Frankétienne est né en 1936 à Ravine-Sèche, petit village de la province de l'Artibonite d'une mère noire, très jeune et d'un père industriel américain blanc dont il garde la peau claire et les yeux verts. Dans le quartier populaire du Bel-Air, il va bientôt devoir assumer cette différence qui lui vaut des surnoms péjoratifs, dévalorisants comme blan mannan, blan popan qui désigne le blanc pauvre en Haïti. Très intelligent, Frankétienne fait de brillantes études, il est diplômé de l'Ecole nationale des hautes études internationales. Il fonde sa propre école où il enseigne presque toutes les matières. Il entre en littérature sous les influences de la romancière Marie Vieux Chauvet et les poètes de Haïti littéraire en publiant en 1938 un recueil de poésie Chevaux de l'avant-jour et un roman Mûr à crever en 1968 qui annonce ce bouleversement que son oeuvre va provoquer dans la littérature haïtienne par l'éclatement de l'écriture.
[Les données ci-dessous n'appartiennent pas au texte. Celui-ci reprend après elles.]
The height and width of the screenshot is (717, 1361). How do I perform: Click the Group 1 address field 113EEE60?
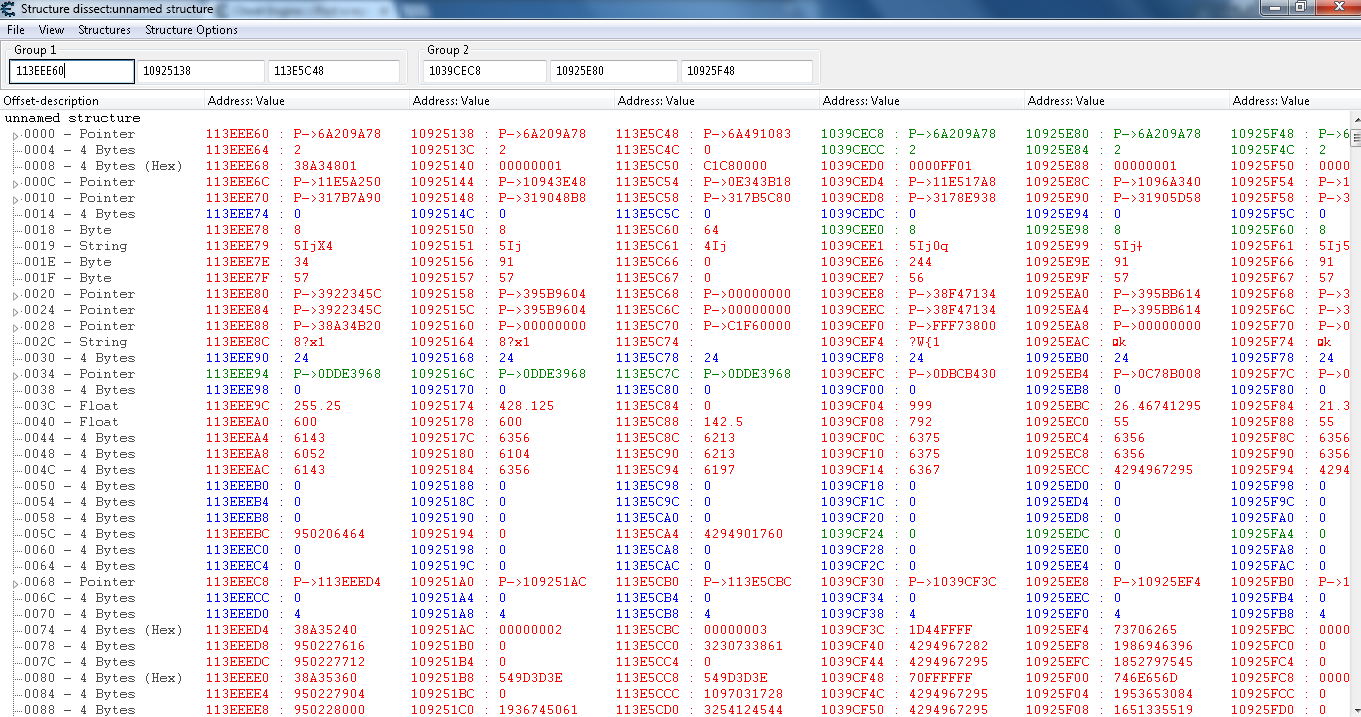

Peu à peu sa personnalité se forge, il se dégage de ses premières influences pour aller plus loin dans sa quête de création absolue qui bouscule le langage à sa limite extrême. Il fonde le Mouvement spiralisme avec deux autres écrivains qui vont eux aussi devenir majeurs : Jean-Claude Fignolé et René Philoctète. Dès Mûr à crever, il énonce une première définition du spiralisme conforme à son oeuvre :
Le spiralisme cerne la vie au niveau des associations (par les couleurs, les sons, les lignes, les mots) et des connexions historiques (par les situations dans l'espace et le temps). Non dans un circuit fermé. Mais suivant une spirale. D'une richesse telle que chaque nouvelle spire, plus élargie, plus élevée que la précédente, agrandit l'arc de vision. [...] En ce sens comme moyen d'expression-efficient par excellence-le spiralisme utilise le genre total où sont mariés harmonieusement la description romanesque, le souffle poétique, l'effet théâtral, les récits, les contes, les esquisses autobiographiques, la fiction. De Ultravocal, récit polyphonique d'une grande densité poétique où s'entremêlent le je le tu le nous à l'Oiseau schizophone où il a atteint l'extrême délire du langage jusqu'à construire des phrases composées entièrement de néologismes, en passant par Dezafi premier roman en créole haïtien, roman de déconstruction formelle et renaissance de la conscience, et Eros-chimère, Frankétienne n'a jamais abandonné ses manières de pyromane. En plus d'une quarantaine de livres, roman, poésie, théâtre, spirale, il a illustré l'esthétique du chaos et « la spirale enflammée de violence et d'horreurs ». Bien que sur les planches du monde entier avec Garnel Innocent pour jouer sa dernière pièce de théâtre Melovivi ou le piège qui évoque la catastrophe du 12 janvier, il a eu le temps de parachever un livre de 568 pages intitulé Textamentaires qui annonce par le titre que c'est l'un de ses derniers livres qui seront des testaments, les derniers cahiers de fin de voyage. Textamentaires est un voyage à l'intérieur de l'être, le moi va à la recherche de la conscience par des fulgurances poétiques. C'est une spirale plutôt poétique plus ou moins ouverte, mais toujours exigeante dans ses images qui brûlent indéfiniment pour exorciser l'angoisse existentielle et le chaos.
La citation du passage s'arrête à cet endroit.